文化庁の法改正で、テレビ番組のネット利用が容易に
テレビ局が積極的にオンデマンドサービスに乗り出さないのは、ホリエモンvsフジテレビ的な通放の対立というよりも、権利処理への多大なコストがネックになっていることが大きな要因といえます。
この権利処理のプロセスを容易にし、テレビ番組のインターネットでの2次利用を促進する著作権の改正案が、文化庁より今国会に提出されます。
文化庁は、多数の権利者がかかわっているテレビ番組のインターネットでの2次利用を促進するために、著作権法の改正案を今国会に提出する。 NIKKEI NET(日経ネット):経済ニュース −マクロ経済の動向から金融政策、業界の動きまでカバー
著作物を2次利用する場合は原則、著作者全員の許諾が必要。裁定制度は、著作者が不明だったり、所在が分からない際に利用する制度で、文化庁に供託金を支払い、文化庁長官が著作者に代わって許諾する仕組みだ(著作権法67条)。
現行の裁定制度は、作家や作詞・作曲家といった著作権者のみが対象だが、改正案では番組出演者や歌手など著作隣接権者も対象にし、テレビ番組の2次利用の際などにも利用できるようにする。 過去番組のネット配信円滑に 著作権法「裁定制度」改正案提出へ - ITmedia News
特にインターネットへの配信の一番の壁は、過去のテレビ番組の出演者と連絡を取る事ができないことにあるといいます。NHKオンデマンドでは、権利処理に対してかなりの額を使ったとの話もあり、コスト面での負荷をかける結果になっています。
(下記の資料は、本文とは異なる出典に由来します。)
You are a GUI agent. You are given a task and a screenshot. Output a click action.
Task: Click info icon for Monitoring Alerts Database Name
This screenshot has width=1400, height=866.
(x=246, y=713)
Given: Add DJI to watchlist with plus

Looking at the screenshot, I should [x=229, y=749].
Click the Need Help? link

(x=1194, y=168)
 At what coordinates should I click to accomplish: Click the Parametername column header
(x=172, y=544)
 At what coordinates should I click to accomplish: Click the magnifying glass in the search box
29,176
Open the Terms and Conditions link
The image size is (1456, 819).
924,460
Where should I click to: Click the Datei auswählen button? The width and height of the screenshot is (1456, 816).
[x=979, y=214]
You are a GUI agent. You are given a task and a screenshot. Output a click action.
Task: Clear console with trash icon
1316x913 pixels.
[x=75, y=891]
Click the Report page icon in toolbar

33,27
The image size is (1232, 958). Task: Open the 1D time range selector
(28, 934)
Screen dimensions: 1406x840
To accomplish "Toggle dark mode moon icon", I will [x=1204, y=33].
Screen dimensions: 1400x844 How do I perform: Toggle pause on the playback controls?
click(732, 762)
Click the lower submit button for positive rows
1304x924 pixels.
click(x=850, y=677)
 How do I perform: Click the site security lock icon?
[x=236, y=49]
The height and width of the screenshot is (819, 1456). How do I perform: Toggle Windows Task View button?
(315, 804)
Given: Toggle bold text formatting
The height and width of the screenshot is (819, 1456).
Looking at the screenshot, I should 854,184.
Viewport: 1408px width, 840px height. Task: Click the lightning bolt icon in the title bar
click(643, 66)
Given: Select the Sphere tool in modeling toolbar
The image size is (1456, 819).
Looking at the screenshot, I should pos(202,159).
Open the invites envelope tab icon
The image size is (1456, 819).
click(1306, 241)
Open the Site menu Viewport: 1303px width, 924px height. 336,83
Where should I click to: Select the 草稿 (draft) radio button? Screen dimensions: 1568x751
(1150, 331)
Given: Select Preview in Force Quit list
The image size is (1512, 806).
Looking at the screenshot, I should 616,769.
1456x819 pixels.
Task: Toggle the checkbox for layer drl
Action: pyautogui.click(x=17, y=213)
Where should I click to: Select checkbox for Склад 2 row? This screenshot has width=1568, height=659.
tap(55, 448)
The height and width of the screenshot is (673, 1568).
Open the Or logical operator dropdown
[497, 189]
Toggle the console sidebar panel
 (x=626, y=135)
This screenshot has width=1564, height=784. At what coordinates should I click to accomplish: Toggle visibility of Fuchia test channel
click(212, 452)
ですので、この法改正には、このNHKオンデマンドの開始が影響しているのではないでしょうか。実証実験的にスタートしたはいいものの、想像以上のコストがかかったことから、法改正への動きとなったのではと予想できます。
いずれにしても、ネット配信へのハードルが少し下がったことで、日本でもVOD市場の拡大が見込まれますね。忙しい現代人にとっては、VODの利便性は非常に高いでしょう。Hulu的なサービスなど、コンテンツホルダーやテレビ局でなければできないサービスのリリースなど、期待感が高まります。